• MEDICAL CONDITION
medical condition generic image

Small fiber neuropathy

DESCRIPTION

Small fiber neuropathy is a condition characterized by severe pain attacks that typically begin in the feet or hands. As a person ages, the pain attacks can affect other regions. Some people initially experience a more generalized, whole-body pain. The attacks usually consist of pain described as stabbing or burning, or abnormal skin sensations such as tingling or itchiness. In some individuals, the pain is more severe during times of rest or at night. The signs and symptoms of small fiber neuropathy usually begin in adolescence to mid-adulthood.

Individuals with small fiber neuropathy cannot feel pain that is concentrated in a very small area, such as the prick of a pin. However, they have an increased sensitivity to pain in general (hyperalgesia) and experience pain from stimulation that typically does not cause pain (hypoesthesia). People affected with this condition may also have a reduced ability to differentiate between hot and cold. However, in some individuals, the pain attacks are provoked by cold or warm triggers.
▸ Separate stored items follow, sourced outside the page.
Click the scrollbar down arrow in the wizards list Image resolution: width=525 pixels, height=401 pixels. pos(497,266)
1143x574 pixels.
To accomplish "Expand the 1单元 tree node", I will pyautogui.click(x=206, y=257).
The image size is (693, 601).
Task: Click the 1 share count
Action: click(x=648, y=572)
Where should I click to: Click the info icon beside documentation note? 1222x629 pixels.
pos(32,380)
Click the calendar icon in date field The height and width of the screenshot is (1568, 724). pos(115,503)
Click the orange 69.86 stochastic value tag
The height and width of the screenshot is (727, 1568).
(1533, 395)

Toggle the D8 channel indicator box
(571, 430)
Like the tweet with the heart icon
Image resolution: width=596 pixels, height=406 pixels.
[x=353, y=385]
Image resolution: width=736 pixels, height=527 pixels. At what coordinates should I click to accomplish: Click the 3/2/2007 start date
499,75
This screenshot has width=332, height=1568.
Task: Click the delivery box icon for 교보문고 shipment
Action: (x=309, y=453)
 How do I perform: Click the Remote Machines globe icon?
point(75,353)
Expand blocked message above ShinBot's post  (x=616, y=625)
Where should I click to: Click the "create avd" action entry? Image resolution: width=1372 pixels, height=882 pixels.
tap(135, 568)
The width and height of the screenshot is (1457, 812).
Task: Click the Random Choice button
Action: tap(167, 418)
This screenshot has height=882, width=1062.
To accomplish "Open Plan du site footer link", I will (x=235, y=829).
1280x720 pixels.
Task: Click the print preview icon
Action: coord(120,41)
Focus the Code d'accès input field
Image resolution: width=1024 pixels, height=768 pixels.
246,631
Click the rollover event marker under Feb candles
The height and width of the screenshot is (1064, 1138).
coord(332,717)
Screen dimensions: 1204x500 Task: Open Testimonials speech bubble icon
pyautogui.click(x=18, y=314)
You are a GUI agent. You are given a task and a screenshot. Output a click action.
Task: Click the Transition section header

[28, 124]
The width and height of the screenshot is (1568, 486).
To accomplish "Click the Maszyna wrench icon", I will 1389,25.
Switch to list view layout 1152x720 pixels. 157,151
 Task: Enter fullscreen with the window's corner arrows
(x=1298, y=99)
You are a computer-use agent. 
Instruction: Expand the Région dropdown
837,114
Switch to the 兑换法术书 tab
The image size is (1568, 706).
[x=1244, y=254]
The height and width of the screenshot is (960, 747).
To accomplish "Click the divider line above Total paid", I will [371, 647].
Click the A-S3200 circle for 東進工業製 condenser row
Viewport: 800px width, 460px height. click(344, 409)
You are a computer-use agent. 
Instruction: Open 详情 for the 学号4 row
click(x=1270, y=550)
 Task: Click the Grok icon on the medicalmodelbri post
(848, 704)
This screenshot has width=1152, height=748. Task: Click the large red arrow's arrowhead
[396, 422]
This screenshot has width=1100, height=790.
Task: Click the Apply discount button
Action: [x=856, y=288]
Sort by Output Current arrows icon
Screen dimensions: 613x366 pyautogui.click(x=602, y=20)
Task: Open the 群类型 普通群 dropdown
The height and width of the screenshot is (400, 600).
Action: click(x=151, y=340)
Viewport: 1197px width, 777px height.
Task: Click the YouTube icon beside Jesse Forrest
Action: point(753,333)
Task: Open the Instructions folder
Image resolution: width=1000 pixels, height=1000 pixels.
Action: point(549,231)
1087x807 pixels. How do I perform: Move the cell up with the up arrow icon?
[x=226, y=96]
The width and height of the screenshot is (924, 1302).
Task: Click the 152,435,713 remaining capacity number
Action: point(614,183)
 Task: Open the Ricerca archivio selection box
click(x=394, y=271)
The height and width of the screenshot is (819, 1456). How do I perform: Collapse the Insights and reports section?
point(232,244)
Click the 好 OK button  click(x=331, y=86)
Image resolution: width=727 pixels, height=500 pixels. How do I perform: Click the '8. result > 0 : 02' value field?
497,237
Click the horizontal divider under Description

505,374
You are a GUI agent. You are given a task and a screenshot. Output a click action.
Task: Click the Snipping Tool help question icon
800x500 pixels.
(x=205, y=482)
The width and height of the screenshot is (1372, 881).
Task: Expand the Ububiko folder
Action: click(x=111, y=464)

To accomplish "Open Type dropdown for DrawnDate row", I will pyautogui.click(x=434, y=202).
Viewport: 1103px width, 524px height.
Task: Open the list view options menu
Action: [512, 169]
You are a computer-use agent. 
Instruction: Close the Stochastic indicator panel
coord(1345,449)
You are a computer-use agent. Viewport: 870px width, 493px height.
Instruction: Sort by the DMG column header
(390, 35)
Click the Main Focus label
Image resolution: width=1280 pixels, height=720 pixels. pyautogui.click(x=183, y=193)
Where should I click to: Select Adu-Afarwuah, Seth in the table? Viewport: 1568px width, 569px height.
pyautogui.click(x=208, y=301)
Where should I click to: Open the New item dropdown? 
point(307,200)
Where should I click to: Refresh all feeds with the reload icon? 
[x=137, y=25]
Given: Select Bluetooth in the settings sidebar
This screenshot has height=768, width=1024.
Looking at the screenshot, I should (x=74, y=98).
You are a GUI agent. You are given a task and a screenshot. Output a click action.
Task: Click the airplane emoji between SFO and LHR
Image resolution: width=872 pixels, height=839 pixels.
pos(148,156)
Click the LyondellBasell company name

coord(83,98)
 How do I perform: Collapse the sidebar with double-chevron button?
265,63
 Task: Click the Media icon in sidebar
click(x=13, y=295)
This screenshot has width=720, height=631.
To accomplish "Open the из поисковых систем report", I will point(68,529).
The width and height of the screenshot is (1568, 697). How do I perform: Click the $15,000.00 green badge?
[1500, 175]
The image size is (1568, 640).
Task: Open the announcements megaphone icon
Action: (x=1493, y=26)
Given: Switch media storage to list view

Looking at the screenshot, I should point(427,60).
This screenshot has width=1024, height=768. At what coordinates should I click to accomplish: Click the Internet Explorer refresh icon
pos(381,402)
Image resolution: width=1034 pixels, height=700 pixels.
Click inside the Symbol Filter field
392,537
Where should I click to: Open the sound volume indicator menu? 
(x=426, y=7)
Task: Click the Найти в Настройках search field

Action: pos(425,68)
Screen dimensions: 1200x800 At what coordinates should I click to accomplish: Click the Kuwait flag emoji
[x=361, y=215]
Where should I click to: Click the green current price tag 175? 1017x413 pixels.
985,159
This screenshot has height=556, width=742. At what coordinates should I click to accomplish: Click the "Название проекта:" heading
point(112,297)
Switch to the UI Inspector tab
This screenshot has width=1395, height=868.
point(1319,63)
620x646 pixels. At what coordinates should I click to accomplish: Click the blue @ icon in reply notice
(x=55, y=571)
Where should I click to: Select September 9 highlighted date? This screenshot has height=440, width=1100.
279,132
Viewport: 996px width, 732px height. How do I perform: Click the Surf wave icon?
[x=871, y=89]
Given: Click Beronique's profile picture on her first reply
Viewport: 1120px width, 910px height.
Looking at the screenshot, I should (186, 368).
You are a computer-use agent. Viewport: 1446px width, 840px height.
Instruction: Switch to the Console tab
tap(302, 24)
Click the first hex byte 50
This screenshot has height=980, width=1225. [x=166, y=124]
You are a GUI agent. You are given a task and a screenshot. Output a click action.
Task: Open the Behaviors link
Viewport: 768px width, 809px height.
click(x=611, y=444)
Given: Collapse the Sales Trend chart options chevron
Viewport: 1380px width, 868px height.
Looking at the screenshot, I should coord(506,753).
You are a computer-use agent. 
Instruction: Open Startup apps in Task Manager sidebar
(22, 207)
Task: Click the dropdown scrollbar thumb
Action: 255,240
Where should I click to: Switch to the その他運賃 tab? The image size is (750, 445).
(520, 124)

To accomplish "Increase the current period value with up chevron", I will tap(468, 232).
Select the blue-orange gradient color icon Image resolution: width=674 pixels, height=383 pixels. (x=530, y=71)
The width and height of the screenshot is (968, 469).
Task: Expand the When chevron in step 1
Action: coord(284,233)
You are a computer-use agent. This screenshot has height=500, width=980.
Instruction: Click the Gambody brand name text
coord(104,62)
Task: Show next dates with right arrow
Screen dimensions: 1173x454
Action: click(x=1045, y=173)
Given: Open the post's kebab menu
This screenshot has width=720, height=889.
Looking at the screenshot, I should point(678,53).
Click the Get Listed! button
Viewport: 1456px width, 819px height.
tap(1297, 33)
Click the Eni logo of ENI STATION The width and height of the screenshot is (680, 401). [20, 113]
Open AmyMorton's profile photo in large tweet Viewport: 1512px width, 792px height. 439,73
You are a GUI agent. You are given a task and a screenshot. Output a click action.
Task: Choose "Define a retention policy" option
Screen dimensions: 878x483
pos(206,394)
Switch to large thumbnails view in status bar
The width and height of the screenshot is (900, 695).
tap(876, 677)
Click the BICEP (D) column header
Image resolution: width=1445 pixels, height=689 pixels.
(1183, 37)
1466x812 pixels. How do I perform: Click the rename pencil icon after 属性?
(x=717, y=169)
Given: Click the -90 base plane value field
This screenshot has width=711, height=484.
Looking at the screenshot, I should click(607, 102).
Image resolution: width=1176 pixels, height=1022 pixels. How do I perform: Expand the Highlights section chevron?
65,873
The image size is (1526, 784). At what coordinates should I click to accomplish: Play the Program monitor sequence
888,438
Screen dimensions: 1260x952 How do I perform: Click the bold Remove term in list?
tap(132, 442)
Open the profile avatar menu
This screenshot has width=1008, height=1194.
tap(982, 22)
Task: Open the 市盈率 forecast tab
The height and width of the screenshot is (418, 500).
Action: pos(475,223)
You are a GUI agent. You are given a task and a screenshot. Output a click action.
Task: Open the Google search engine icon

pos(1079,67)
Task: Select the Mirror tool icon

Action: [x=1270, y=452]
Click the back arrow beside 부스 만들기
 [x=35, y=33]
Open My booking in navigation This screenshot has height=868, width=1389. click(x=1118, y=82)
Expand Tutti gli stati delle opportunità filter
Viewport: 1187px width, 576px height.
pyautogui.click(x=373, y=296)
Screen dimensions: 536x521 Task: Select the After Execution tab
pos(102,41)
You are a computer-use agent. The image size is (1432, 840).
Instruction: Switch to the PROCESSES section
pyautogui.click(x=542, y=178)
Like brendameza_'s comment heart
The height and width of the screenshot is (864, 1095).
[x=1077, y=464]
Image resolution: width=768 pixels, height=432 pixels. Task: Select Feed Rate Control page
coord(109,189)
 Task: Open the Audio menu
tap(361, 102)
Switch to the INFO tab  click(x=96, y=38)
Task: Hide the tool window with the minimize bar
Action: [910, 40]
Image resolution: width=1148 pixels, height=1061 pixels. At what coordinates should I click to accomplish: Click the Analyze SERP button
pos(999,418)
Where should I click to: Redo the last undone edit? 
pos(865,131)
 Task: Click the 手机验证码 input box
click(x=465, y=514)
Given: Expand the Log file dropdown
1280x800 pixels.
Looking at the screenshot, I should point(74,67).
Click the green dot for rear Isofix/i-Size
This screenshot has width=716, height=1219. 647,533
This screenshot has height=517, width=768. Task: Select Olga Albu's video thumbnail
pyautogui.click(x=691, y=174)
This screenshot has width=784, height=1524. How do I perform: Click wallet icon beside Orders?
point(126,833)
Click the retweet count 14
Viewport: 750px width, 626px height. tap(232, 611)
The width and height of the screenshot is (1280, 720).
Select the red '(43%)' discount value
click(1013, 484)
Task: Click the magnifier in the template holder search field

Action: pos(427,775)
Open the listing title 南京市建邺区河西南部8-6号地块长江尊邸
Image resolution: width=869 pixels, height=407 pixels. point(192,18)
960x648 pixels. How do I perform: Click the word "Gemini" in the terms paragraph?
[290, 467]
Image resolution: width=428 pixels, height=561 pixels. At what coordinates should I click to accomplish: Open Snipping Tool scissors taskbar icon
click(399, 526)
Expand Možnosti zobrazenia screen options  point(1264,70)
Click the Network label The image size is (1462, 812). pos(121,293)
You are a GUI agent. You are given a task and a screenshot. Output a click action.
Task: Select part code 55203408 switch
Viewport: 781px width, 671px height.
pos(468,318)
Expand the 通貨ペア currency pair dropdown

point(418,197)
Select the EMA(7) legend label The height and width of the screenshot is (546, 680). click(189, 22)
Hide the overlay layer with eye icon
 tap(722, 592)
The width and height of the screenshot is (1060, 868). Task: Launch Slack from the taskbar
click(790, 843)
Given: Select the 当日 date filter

Some affected individuals have urinary or bowel problems, episodes of rapid heartbeat (palpitations), dry eyes or mouth, or abnormal sweating. They can also experience a sharp drop in blood pressure upon standing (orthostatic hypotension), which can cause dizziness, blurred vision, or fainting.

Small fiber neuropathy is considered a form of peripheral neuropathy because it affects the peripheral nervous system, which connects the brain and spinal cord to muscles and to cells that detect sensations such as touch, smell, and pain.